This month’s Italian general election might seem another non-event from an investment standpoint, but it has long-term significance.
Silvio Berlusconi, perhaps Europe’s most prominent populist leader in the past two decades, is back to guide the right. The left is split as ever after former prime minister Matteo Renzi alienated many supporters due to his uncompromising ‘third-way’ politics. Far-right populist parties are on the rise, particularly the Northern League, which has dropped the first part of its name in an attempt to become a nationwide party. The Five Star Movement (M5S) promises to get a huge chunk of the vote but probably not enough to form a government on its own.
In short, nothing sounds terribly new, and given that markets have mostly shrugged off historic geopolitical events in the past two years, investors might see this as insignificant. But the campaign has been ugly, and the political environment feels markedly different from the last election in 2013. Almost all parties have made unlikely spending pledges, including reversing the 2011 public pension reform that saved Italy from default.
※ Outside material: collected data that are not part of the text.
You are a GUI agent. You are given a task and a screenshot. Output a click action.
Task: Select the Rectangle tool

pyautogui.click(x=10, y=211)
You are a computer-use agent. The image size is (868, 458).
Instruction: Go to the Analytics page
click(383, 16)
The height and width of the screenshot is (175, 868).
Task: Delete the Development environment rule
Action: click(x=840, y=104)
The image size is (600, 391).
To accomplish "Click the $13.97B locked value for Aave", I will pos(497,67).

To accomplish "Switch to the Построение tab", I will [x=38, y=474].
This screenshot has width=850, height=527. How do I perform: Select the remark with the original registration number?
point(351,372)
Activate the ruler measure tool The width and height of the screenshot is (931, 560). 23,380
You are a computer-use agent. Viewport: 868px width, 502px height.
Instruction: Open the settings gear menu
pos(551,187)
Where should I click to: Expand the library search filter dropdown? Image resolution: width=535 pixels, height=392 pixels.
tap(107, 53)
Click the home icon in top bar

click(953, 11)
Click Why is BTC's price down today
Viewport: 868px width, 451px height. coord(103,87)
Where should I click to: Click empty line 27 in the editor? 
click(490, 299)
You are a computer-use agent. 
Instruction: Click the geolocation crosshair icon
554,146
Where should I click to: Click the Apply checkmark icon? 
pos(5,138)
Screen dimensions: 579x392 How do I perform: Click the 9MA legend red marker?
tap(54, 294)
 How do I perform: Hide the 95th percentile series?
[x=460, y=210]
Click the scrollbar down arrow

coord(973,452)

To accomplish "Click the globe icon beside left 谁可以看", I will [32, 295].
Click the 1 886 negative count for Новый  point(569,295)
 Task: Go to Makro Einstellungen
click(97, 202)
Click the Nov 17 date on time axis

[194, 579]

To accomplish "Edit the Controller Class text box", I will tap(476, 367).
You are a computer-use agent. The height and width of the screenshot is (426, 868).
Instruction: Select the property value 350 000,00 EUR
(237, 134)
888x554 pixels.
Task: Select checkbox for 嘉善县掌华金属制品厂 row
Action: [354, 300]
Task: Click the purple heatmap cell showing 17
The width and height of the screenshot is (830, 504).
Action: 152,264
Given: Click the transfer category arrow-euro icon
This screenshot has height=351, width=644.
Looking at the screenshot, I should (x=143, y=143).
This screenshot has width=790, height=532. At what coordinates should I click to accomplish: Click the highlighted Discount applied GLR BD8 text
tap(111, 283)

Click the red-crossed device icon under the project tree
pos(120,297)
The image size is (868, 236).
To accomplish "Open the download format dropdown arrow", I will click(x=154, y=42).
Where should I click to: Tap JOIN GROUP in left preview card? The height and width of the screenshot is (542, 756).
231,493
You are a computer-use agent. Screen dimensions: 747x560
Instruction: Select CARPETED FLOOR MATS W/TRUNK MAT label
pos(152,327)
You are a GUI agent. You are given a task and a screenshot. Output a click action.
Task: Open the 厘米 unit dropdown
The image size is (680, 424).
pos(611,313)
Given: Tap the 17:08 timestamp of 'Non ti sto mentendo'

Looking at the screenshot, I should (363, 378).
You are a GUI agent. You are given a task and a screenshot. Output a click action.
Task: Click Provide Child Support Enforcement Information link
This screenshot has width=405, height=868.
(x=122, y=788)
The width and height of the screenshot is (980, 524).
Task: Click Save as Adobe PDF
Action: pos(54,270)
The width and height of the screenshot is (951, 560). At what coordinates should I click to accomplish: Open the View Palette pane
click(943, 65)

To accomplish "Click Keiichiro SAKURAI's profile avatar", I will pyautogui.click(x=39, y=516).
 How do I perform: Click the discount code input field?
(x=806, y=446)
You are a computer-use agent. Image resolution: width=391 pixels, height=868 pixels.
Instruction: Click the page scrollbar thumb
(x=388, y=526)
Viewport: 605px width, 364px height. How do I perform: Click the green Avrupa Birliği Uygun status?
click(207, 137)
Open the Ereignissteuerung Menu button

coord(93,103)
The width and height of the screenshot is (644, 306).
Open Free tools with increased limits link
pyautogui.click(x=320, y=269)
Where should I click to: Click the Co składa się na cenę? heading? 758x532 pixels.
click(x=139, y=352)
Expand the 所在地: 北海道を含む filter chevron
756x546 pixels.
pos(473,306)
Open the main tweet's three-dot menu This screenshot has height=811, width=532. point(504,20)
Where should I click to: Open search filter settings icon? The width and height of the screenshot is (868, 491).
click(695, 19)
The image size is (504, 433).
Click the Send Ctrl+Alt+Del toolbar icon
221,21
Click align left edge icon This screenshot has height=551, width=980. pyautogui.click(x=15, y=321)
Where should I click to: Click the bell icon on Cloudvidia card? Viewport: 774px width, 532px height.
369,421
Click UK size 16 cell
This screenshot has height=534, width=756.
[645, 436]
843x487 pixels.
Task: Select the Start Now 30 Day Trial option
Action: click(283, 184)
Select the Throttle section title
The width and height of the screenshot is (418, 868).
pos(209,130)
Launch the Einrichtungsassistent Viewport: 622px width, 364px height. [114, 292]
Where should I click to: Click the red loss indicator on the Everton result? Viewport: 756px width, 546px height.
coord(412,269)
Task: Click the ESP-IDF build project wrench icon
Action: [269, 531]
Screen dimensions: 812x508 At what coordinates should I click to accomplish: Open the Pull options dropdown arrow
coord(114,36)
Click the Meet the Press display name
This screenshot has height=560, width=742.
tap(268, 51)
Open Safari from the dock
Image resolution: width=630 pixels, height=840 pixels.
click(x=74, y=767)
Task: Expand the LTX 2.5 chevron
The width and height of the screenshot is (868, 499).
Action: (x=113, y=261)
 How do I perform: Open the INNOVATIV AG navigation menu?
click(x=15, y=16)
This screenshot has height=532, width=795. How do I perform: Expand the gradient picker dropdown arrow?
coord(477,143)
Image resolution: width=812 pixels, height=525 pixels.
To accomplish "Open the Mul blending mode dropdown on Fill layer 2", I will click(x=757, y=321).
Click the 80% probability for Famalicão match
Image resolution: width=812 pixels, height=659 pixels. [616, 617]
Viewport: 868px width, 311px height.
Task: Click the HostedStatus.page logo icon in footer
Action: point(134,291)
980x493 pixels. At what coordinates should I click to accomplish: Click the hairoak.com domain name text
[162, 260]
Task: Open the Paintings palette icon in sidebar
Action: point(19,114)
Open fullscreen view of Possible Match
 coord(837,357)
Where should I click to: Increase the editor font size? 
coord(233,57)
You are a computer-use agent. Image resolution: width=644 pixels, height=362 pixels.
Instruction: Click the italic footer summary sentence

Immigration was one of the biggest issues of the campaign. Again, this is nothing new in current European politics. But with recent polls suggesting a majority for the right-wing parties, their leaders’ promise to deport 600,000 illegal immigrants warrants reflection. First, it is morally questionable. Secondly, it pretends to ignore Italy’s demographic and labour crisis. Thirdly, it is almost impossible to achieve. It would take unprecedented diplomatic skill to convince countries to take back citizens who have fled their homelands.
Most importantly, the plan threatens to open a rift with the European Union. A right-wing government could use the migrant crisis to demand leniency over EU budget rules, stoking tensions within the EU.
“The campaign has been ugly, and the political environment feels markedly different”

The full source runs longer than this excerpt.